§ **Task statement**
Each line of the data below that carries the word "area" needs to be copied.

§ **Material to process**
* * * * * * * * *

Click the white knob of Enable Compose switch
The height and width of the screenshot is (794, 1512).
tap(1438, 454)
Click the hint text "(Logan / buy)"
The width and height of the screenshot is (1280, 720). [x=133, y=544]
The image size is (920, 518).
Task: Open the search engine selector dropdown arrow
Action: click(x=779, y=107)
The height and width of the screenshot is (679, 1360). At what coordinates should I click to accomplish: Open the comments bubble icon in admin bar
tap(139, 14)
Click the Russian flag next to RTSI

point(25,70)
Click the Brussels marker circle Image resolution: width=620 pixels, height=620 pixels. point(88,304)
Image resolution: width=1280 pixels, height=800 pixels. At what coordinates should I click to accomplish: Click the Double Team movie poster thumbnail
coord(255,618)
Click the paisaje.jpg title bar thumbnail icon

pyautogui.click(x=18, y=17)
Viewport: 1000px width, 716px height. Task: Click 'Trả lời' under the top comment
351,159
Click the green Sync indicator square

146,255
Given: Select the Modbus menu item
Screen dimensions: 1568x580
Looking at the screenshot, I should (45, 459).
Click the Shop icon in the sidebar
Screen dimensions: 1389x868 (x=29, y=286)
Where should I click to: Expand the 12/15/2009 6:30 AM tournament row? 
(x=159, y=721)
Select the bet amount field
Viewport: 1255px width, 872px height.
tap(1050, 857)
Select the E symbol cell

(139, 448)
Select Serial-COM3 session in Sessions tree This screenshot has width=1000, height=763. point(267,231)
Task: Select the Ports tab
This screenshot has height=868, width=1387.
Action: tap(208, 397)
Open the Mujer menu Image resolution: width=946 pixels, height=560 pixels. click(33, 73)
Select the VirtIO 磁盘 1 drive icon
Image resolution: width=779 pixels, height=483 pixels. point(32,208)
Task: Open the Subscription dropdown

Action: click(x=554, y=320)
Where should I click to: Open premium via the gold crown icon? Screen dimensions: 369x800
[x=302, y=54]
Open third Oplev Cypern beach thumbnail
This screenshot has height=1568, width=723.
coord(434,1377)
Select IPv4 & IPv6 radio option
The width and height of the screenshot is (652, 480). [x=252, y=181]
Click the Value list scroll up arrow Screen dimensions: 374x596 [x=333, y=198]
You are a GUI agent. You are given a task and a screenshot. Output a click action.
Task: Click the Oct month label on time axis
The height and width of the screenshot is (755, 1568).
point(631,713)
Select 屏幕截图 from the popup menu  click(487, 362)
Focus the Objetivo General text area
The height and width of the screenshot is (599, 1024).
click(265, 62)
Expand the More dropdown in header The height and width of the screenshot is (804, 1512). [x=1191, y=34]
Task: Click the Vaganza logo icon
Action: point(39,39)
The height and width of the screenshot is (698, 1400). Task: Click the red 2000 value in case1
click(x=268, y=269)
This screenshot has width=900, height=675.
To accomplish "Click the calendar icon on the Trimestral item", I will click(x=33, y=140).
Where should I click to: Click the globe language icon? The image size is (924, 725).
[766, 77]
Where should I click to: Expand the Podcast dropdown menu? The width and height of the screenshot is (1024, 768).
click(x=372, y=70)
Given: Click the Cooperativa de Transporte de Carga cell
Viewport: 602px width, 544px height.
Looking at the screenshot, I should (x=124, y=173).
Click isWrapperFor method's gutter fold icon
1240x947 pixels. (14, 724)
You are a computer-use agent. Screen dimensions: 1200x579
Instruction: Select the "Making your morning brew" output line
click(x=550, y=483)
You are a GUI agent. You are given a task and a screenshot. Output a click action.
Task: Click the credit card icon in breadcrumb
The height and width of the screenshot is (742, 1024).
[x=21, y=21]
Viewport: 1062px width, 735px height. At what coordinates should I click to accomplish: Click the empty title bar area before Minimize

* * * * * * * * *

§ **Exercise answer**
Focus the Objetivo General text area
Viewport: 1062px width, 735px height. At what coordinates should I click to accomplish: Click the empty title bar area before Minimize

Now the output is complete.